Apotheotisches

Wenn einer, der es binnen vierjähriger Amtszeit als Lügenkanzler 2.0 zuwege brachte, mit skrupellosen in­triganten Machenschaften, Korruption und Klüngelpolitik sein Land auf das Niveau einer Bana­nen­republik zugrunde zu regieren – wenn so einer zu sei­nem er­zwun­ge­­nen Abtritt von einer älteren Parteikollegin solch eine Huldigungsnachrede hin­ter­­her­­ge­lob­hudelt kriegt:

»Beeindruckend und ehrlich, das muss ihm erst jemand nachmachen, eine beeindru­ckende zehnjäh­rige politische Karriere, eine enorme Leistung, in diesen zehn Jahren sehr viel zustande gebracht, hohes Ansehen genossen, sehr offen und fair, sehr reif und nicht egomanisch, sehr jung, sehr fähig, sehr kompetent, undsoweiter blabla ..«  (ORF)
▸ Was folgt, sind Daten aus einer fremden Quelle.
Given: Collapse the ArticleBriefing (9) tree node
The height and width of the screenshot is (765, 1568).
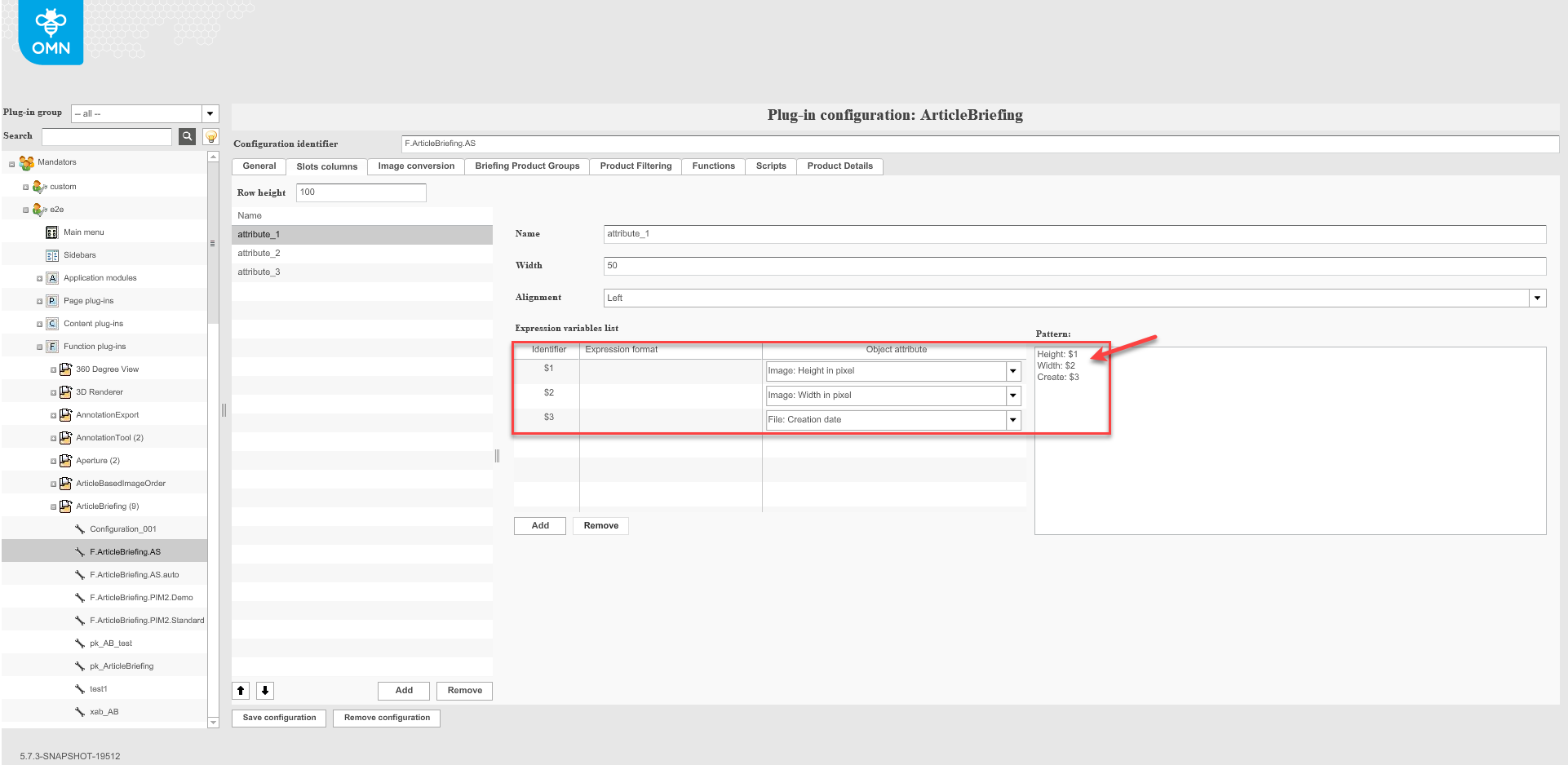Looking at the screenshot, I should pos(54,506).
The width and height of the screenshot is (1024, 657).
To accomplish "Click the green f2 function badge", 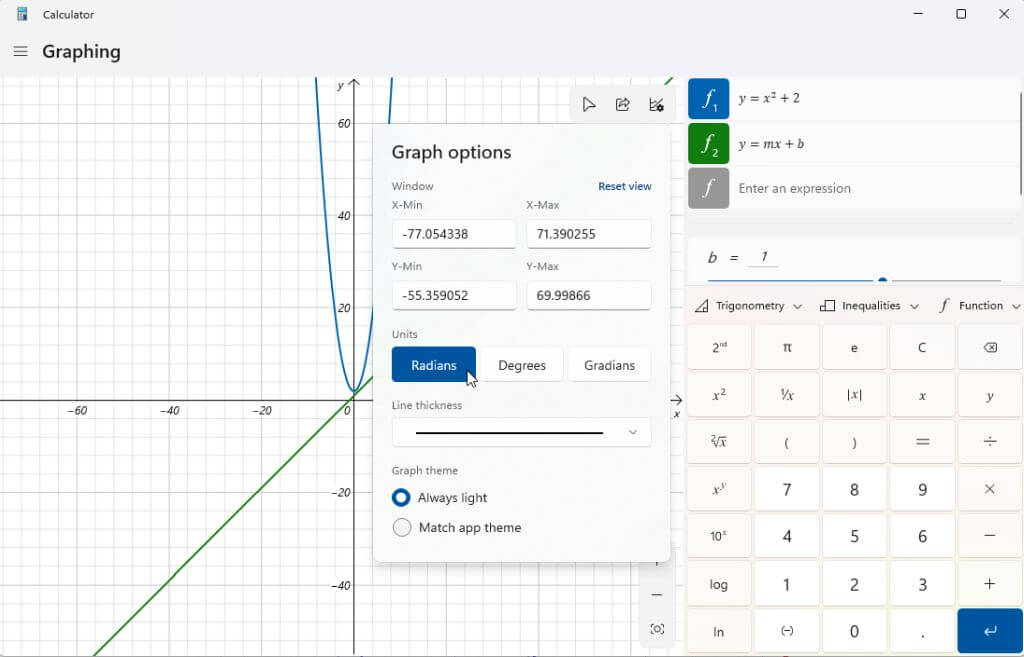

.. dann muss man sich ernsthaft fragen, was mit der Frau los ist: Von wem spricht die bitte? Hat sie vergessen ihre Medikamente einzunehmen? Oder hat sie die letzten vier Jahre in ei­nem Schrank gelebt?
Glatt schlecht werden könnt’ einem von dem Lobhudelgesülze beim Zuhören. Zum Speiben.

12 Kommentare

  1. Die Medaille hat natürlich doch wieder zwei Seiten. Man könnte das in Bezug auf Herrn Kurz so zusammenfassen: Gut regieren konnte er schlecht. Aber schlecht regieren konnte er gut.
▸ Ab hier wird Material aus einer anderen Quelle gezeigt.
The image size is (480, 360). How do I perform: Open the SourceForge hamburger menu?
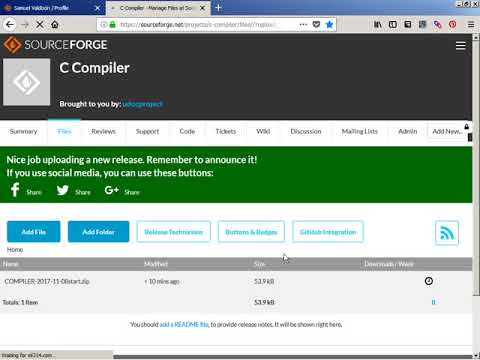click(461, 45)
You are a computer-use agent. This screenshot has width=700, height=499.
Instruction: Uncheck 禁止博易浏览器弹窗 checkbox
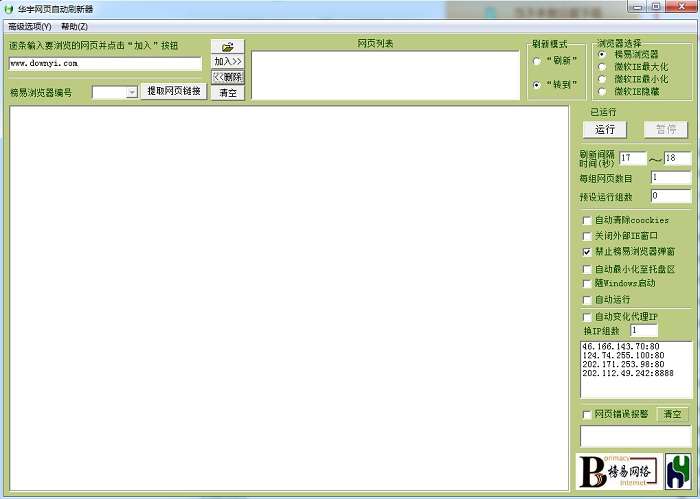click(587, 252)
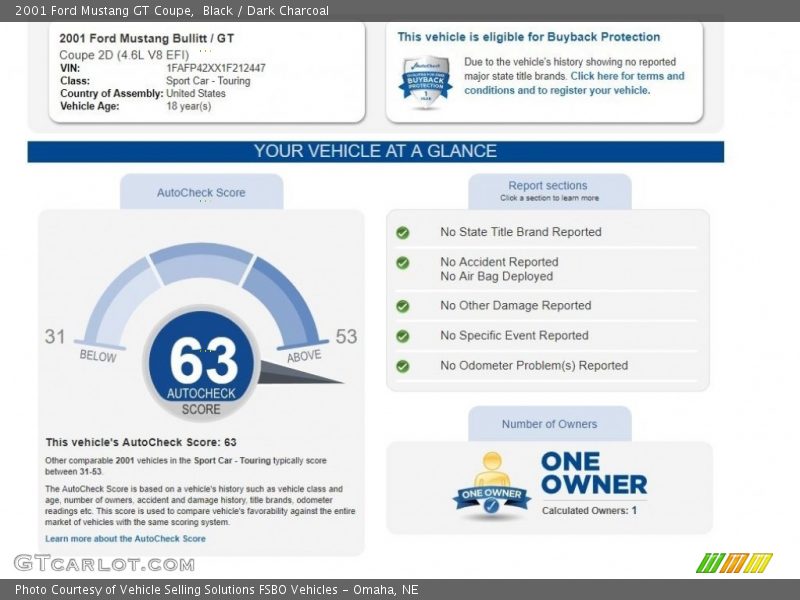Screen dimensions: 800x600
Task: Click the green check beside No Other Damage
Action: [402, 306]
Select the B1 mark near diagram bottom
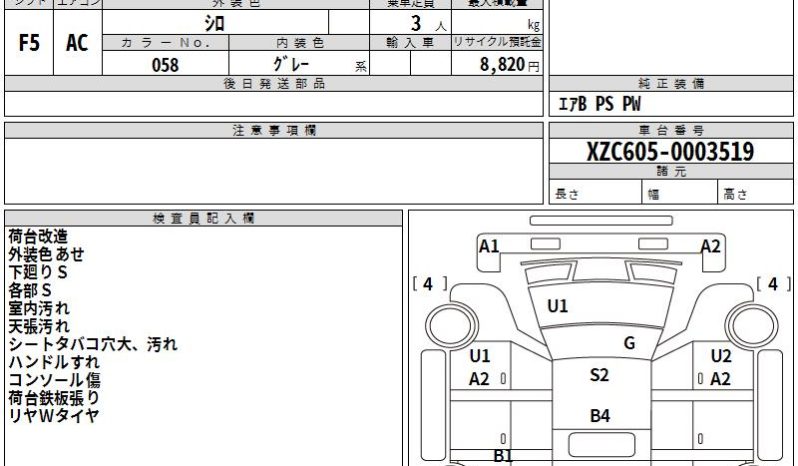798x466 pixels. pos(503,456)

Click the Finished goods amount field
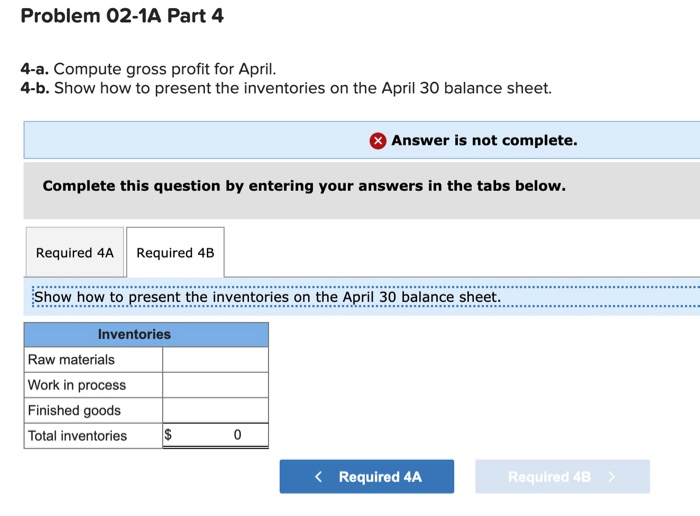tap(216, 410)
    1. Aber zum Glück hat er jetzt nicht mehr die nötigen 100% Lust auf Politik. Wahrscheinlich weil die anderen alle so fies zu ihm waren, da mag er nicht mehr mitspielen. Ein Segen für Österreich, solange die Lücke nicht wieder von so einem Schlangenölverkäufer gefüllt wird.

  2. Wegen seines Babys hört er auf, und sein Kumpel tut es ihm gleich. Ich bin erstaunt, mit welcher Dreistigkeit die in die Kameras hineinlügen, wo sie doch wissen, daß ausnahmslos jeder weiß, daß das nicht stimmt. Naivität oder ein Zeichen moralischer Verwahrlosung?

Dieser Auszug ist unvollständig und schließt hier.